Sunday, May 17, 2009

Lessons learned

A few weeks ago, my messenger bag was stolen. I left it in the front seat of my wife's car, underneath my sweatshirt, when we stopped for lunch after a swim meet. When we returned to the car about 1 hour 45 minutes later, the messenger bag was gone and the sweatshirt was on the seat.

The thieves did the screwdriver in the lock trick and opened up the door. They even locked the doors behind them (the key lock is on the driver's side, my bag was on the passenger).

I don't want to sound materialistic, but everything was in that bag. I'd take it with me where ever we go for extended periods of time: it was my office on the go, it was my entertainment center on the go, it was my productivity on the go.

Timbuk2 Medium Messenger Bag and a lot of stuff

That's what I mean when I said everything.
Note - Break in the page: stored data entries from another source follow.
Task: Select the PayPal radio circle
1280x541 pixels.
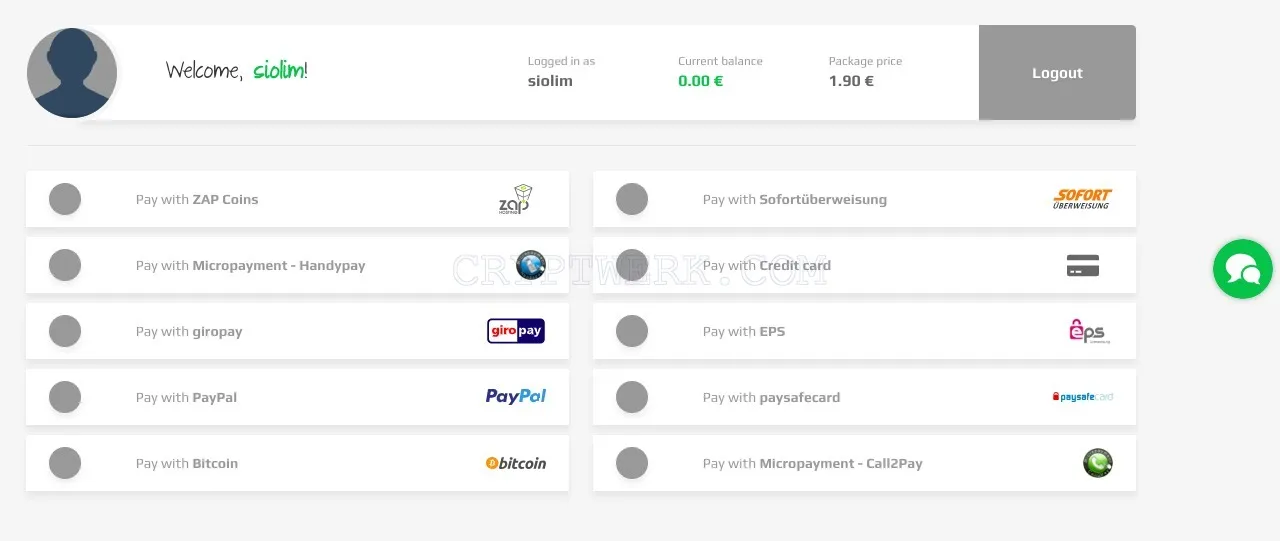Action: click(x=65, y=397)
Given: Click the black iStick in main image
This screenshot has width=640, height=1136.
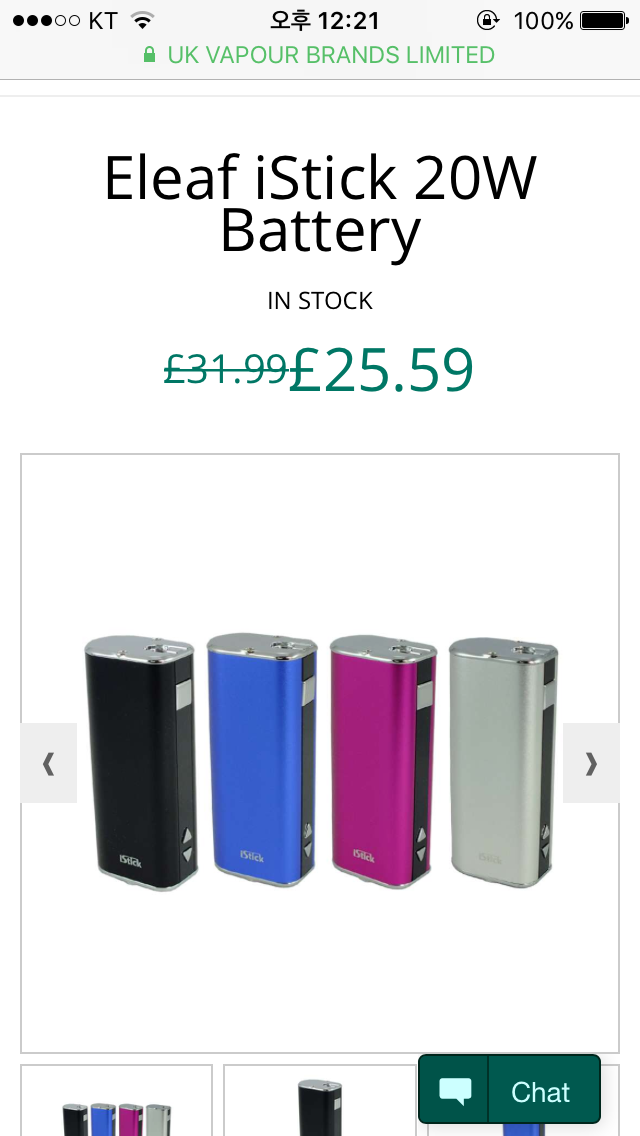Looking at the screenshot, I should click(141, 762).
There was altogether too much personal information on my laptop. There were photos on the camera that I hadn't downloaded yet. The iPod was chalk full of music and movies. My property tax bill was in there.

While I dealt with the police, Heather canceled credit cards. There were a few cards that we didn't know the phone number to, and by the time we got home, the thieves had tried to make 5 purchases on my American Express card.

The creepiest thing, though, happened a few days later. I received an anonymous package which contained my moleskine notebook, the expired credit cards, my hotel frequent-stay membership card, the property tax bill and a stack of low-value BART tickets. It was addressed in one handwriting, but on the back, in that perfect Grandmotherly cursive, "If unable to deliver, please deliver to police."

That doesn't cry out Good Samaritan to me. All of the things that are useless to anyone else were in the package. There was no note saying the stuff was found in a garbage can, no way to even give a reward, if it actually was an act of goodness.

This act of thievery really indicates the weakness of locks. If I'm going to keep all those critical things in one place, that place should be with me, even if I'm at a restaurant. Its been quite a PITA dealing with the insurance - not that the insurance is unpleasant - but it takes a great deal of effort to find replacement costs and when things were originally purchased. I'm still working on collecting the information.

Heather has said that I can't start to replace the purloined items, until we've been paid by the insurance. It's part of my penance. I had to do some homework by hand last week and needed a pencil. I found one of the kids' Lightning McQueen mechanical pencil and used that. Its a far cry from my Pentel P205 mechanical pencil.

Another important point that his highlighted was the importance of a good backup of data. Other than the fact that my data was in the hands of ne'er do wells, I had daily backups of my computer. Or so I thought. Unfortunately, the backups had failed about a month prior, so there was some loss of data. Somethings were on flickr, some were in email and some are just gone.

However, and this will be the topic of another blog posting, with the data that I did have, it was quite easy to reinstall Ubuntu and be back up and running.

So, as the final note: don't let your stuff get stolen; it sucks.

2 comments:

Anonymous said...

That really, really sucks. I'm sorry. What a nightmare. I am however giggling that you have to do penance, sorry but it's true. :P

We had fraud on my husband's credit card last year. Sorting it out was such a pain we recently decided to close the account and have done with it. The credit card company at first accepted the fraud, but then decided my husband could have flown from Jersey to Australia and back in two days, calling on five liquor outlets and three brothels during his stay. Luckily he was with me the whole time otherwise he would have some tricky explainin' to do.

Amelia

Beau said...

Yeah, I remember you blogged or tweeted or something about that incident. I thought you got it cleared up quickly. That sucks that they went back on it.

Five liquor stores and 3 brothels in two days - that would make quite a trip - and incur much wifely wrath. There's something that would definitely require some penance.

Thanks for the good thoughts and I'm glad there are things that still make you giggle on the internetz.